**Work required:**
Would you return exactly the lines below from the line with "This screenshot has height=660, width=1134." through the line with "Open File Explorer from the taskbar", both included, and nothing else, leaving out the pictures?

**Source data:**
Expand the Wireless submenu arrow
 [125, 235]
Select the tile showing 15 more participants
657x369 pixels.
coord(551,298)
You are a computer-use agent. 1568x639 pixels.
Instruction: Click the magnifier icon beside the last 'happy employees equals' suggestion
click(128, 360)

...

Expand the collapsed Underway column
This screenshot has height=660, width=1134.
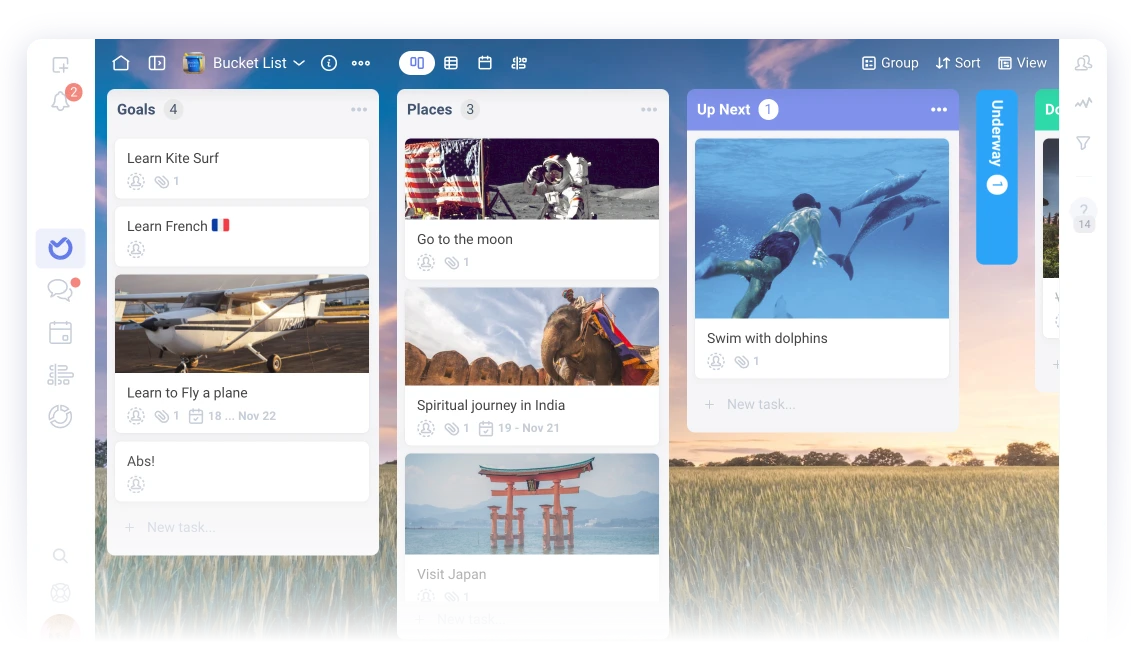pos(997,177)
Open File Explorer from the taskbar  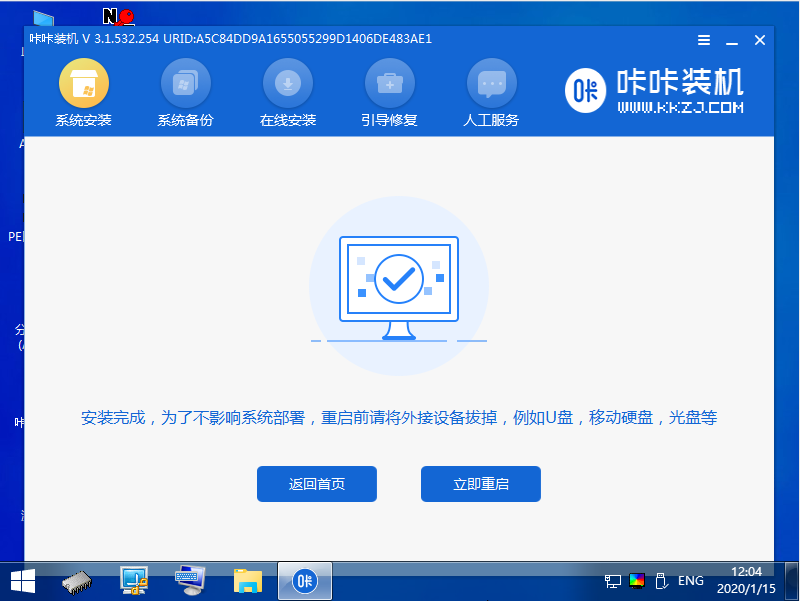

==

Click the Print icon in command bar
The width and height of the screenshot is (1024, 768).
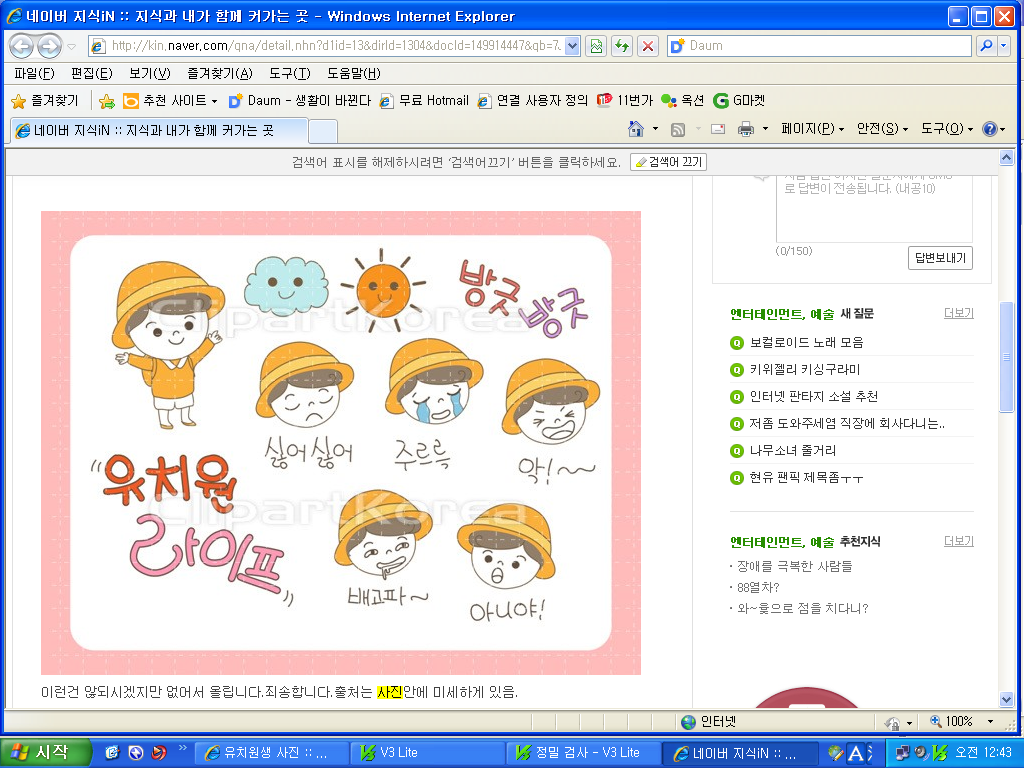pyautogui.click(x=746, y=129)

**Written response:**
This screenshot has height=660, width=1134.
pos(997,177)
Open File Explorer from the taskbar  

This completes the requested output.